== Supplied material ==
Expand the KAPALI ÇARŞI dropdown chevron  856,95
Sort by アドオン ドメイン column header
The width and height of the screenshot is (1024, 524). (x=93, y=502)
===
== Supplied material ==
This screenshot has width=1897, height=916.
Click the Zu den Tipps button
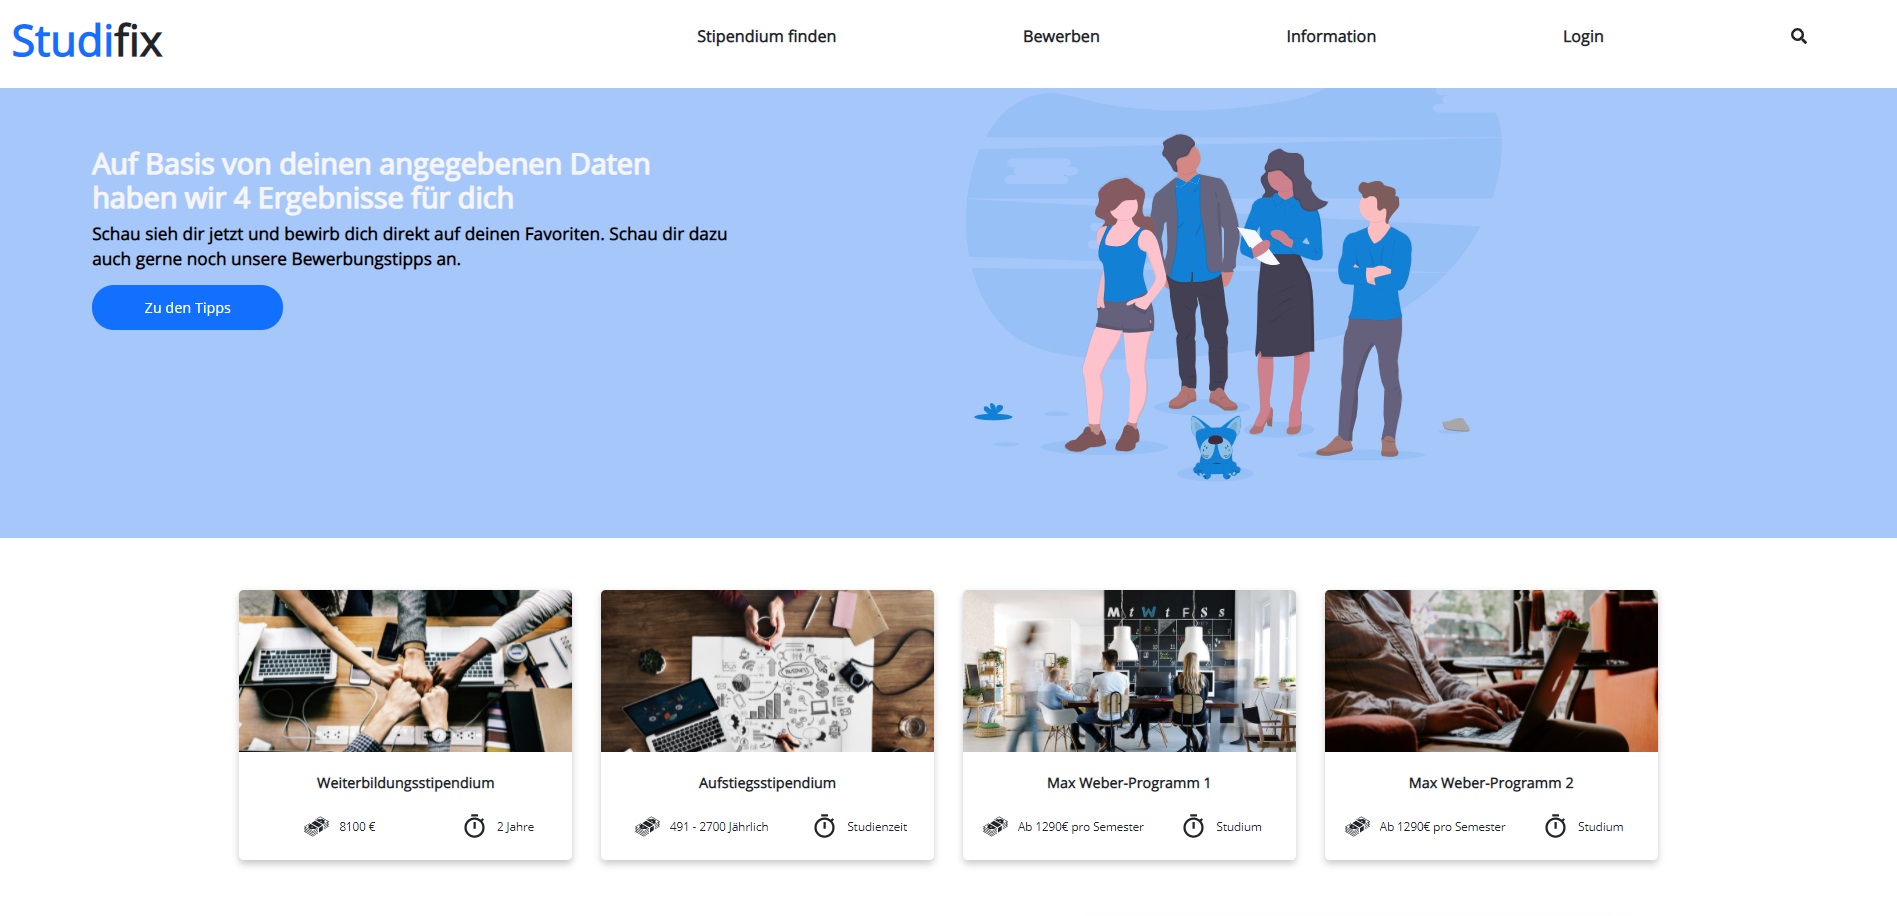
===
= What you should do =
Render the entries as a numbered list, starting at the line that contains "Expand the KAPALI" and ending after the line that contains "The width and", and leave out any blank lines.

= Completed task =
1. Expand the KAPALI ÇARŞI dropdown chevron  856,95
2. Sort by アドオン ドメイン column header
3. The width and height of the screenshot is (1024, 524). (x=93, y=502)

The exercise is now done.